I realize I'll snap out of my funk at some point, and then turn it on. These depression streaks don't typically last terribly long. I just don't know what to do during them. I try to get things done, but it's like walking in quicksand. I want to hibernate until I feel better, but a person can only sleep so much.
Anyhow, knew this was a safe place to vent. Even if I knew how to channel my funk into writing - story, poem, whatever. But I can't seem to come up with anything.
|
|
|
Post by Admin on Nov 4, 2018 2:46:30 GMT
All I know is that the down time is necessary. the human brain can only function at full capacity for a certain amount of time and then it needs the time off. I'm wondering if depression is a natural response from mental, or emotional, overload. I'll have to ponder that.
Life happens. Enjoy the time with your father because it won't always be there. I work with Dixie because it makes me happy and I need the happy to counter the sad. I'm not looking forward to the amount of work required to pack up 45 years of living and relocate but I will be so happy when its done. I'll be home in a few weeks to do some more hunting and talk to realtors and builders.
Hank and I are discussing what we need from a home. Joshua has his needs too. It's very exciting but also daunting and a bit scary. If the Illinois politics go the wrong way, our property value could plummet which would make relocating and building a lot more problematic.
I'm happy with the work I'm doing. Just not happy with the amount. It's hard to hit a balance.

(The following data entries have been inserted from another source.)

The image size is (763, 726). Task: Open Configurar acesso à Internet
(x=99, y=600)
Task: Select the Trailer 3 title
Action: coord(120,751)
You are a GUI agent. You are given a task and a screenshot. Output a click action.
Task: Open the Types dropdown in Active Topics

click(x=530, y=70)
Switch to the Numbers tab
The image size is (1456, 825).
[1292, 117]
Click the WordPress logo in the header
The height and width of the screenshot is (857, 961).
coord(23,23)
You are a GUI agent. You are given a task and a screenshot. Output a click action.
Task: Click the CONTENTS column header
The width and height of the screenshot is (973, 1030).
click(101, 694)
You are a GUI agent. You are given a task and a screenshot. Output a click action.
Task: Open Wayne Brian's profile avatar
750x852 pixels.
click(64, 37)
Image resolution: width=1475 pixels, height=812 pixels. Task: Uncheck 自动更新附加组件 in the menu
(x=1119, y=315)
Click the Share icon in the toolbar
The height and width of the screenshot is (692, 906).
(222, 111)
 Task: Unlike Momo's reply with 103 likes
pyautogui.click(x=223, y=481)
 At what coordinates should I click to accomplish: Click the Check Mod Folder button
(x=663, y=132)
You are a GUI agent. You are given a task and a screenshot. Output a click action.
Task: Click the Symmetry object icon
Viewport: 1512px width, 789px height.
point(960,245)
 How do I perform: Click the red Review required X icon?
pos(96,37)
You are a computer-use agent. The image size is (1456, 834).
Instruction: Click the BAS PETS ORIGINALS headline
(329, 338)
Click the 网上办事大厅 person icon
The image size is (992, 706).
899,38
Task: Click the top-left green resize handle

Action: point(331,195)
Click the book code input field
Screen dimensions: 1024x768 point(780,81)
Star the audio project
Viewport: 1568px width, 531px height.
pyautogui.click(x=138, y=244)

I've never done Nano because I have trouble staying focused. I cannot force numbers. It shuts me down rather than motivates me. I admire the mindset that lets you focus on a project and crank out numbers. My muse would go into full out rebellion. Actually, that's not true. the muse would be fine. It's Victoria, the logical left brain that would have the tantrum. She is the laziest brat I've ever been around. I can't believe I created her. I should have done a better job but she is what she is.
I missed you last week but figured the new job means figuring out new routine. Its hard to change what you juggle. It often means dropping them and then slowly putting them all back in motion.
I'm always here. and feel free to vent. I care. Love you very much and can't wait to get close enough to feed you home-cooked food that we grew up on. Sometimes, you just need a meal that takes you back to childhood and wraps you in love and memories and comfort.